┌─ Record extracts

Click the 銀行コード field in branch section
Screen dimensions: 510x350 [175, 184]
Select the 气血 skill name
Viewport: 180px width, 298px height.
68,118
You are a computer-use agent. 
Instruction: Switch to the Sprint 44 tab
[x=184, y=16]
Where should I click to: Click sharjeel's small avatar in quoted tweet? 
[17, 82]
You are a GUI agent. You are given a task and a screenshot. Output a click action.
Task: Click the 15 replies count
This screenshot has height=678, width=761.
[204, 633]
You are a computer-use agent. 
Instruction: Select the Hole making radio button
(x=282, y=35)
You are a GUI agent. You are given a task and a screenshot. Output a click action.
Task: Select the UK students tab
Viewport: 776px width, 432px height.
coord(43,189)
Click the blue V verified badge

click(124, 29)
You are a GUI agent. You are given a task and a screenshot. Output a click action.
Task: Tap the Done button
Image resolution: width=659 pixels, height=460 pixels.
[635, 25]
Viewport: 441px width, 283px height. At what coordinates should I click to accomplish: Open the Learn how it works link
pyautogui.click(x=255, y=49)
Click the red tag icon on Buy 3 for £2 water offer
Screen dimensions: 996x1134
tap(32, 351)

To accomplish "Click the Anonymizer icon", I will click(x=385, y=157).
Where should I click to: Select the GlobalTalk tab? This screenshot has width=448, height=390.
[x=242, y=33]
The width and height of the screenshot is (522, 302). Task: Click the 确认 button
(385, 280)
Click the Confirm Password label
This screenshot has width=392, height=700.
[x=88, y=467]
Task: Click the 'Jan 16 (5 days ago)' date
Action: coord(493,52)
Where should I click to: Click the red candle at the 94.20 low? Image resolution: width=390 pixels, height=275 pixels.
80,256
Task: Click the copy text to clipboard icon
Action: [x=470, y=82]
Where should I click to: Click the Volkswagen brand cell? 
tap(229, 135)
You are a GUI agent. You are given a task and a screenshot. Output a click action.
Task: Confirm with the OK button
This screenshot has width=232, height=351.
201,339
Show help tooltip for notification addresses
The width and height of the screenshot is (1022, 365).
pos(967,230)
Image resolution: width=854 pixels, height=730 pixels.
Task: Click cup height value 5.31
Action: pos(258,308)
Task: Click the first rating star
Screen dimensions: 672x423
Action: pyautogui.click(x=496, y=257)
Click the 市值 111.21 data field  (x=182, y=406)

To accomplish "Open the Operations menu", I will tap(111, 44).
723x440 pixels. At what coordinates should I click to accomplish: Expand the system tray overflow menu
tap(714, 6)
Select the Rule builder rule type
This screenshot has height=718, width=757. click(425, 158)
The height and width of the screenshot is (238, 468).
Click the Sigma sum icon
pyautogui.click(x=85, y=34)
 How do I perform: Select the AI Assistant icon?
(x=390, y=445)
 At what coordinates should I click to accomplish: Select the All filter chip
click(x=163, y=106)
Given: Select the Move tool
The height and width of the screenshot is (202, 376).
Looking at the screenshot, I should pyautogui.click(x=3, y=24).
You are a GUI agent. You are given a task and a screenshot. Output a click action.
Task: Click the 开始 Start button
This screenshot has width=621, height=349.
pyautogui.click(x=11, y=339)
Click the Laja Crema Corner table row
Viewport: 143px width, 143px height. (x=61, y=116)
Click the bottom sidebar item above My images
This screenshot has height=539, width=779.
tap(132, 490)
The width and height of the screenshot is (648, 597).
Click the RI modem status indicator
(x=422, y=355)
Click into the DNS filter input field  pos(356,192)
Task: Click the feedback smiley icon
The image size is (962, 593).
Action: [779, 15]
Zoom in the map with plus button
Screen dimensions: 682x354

└─

* _Task statement_: Copy out the material exactly, omitting nothing.

* _Task solution_:
Click the 銀行コード field in branch section
Screen dimensions: 510x350 [175, 184]
Select the 气血 skill name
Viewport: 180px width, 298px height.
68,118
You are a computer-use agent. 
Instruction: Switch to the Sprint 44 tab
[x=184, y=16]
Where should I click to: Click sharjeel's small avatar in quoted tweet? 
[17, 82]
You are a GUI agent. You are given a task and a screenshot. Output a click action.
Task: Click the 15 replies count
This screenshot has height=678, width=761.
[204, 633]
You are a computer-use agent. 
Instruction: Select the Hole making radio button
(x=282, y=35)
You are a GUI agent. You are given a task and a screenshot. Output a click action.
Task: Select the UK students tab
Viewport: 776px width, 432px height.
coord(43,189)
Click the blue V verified badge

click(124, 29)
You are a GUI agent. You are given a task and a screenshot. Output a click action.
Task: Tap the Done button
Image resolution: width=659 pixels, height=460 pixels.
[635, 25]
Viewport: 441px width, 283px height. At what coordinates should I click to accomplish: Open the Learn how it works link
pyautogui.click(x=255, y=49)
Click the red tag icon on Buy 3 for £2 water offer
Screen dimensions: 996x1134
tap(32, 351)

To accomplish "Click the Anonymizer icon", I will click(x=385, y=157).
Where should I click to: Select the GlobalTalk tab? This screenshot has width=448, height=390.
[x=242, y=33]
The width and height of the screenshot is (522, 302). Task: Click the 确认 button
(385, 280)
Click the Confirm Password label
This screenshot has width=392, height=700.
[x=88, y=467]
Task: Click the 'Jan 16 (5 days ago)' date
Action: coord(493,52)
Where should I click to: Click the red candle at the 94.20 low? Image resolution: width=390 pixels, height=275 pixels.
80,256
Task: Click the copy text to clipboard icon
Action: [x=470, y=82]
Where should I click to: Click the Volkswagen brand cell? 
tap(229, 135)
You are a GUI agent. You are given a task and a screenshot. Output a click action.
Task: Confirm with the OK button
This screenshot has width=232, height=351.
201,339
Show help tooltip for notification addresses
The width and height of the screenshot is (1022, 365).
pos(967,230)
Image resolution: width=854 pixels, height=730 pixels.
Task: Click cup height value 5.31
Action: pos(258,308)
Task: Click the first rating star
Screen dimensions: 672x423
Action: pyautogui.click(x=496, y=257)
Click the 市值 111.21 data field  (x=182, y=406)

To accomplish "Open the Operations menu", I will tap(111, 44).
723x440 pixels. At what coordinates should I click to accomplish: Expand the system tray overflow menu
tap(714, 6)
Select the Rule builder rule type
This screenshot has height=718, width=757. click(425, 158)
The height and width of the screenshot is (238, 468).
Click the Sigma sum icon
pyautogui.click(x=85, y=34)
 How do I perform: Select the AI Assistant icon?
(x=390, y=445)
 At what coordinates should I click to accomplish: Select the All filter chip
click(x=163, y=106)
Given: Select the Move tool
The height and width of the screenshot is (202, 376).
Looking at the screenshot, I should pyautogui.click(x=3, y=24).
You are a GUI agent. You are given a task and a screenshot. Output a click action.
Task: Click the 开始 Start button
This screenshot has width=621, height=349.
pyautogui.click(x=11, y=339)
Click the Laja Crema Corner table row
Viewport: 143px width, 143px height. (x=61, y=116)
Click the bottom sidebar item above My images
This screenshot has height=539, width=779.
tap(132, 490)
The width and height of the screenshot is (648, 597).
Click the RI modem status indicator
(x=422, y=355)
Click into the DNS filter input field  pos(356,192)
Task: Click the feedback smiley icon
The image size is (962, 593).
Action: [779, 15]
Zoom in the map with plus button
Screen dimensions: 682x354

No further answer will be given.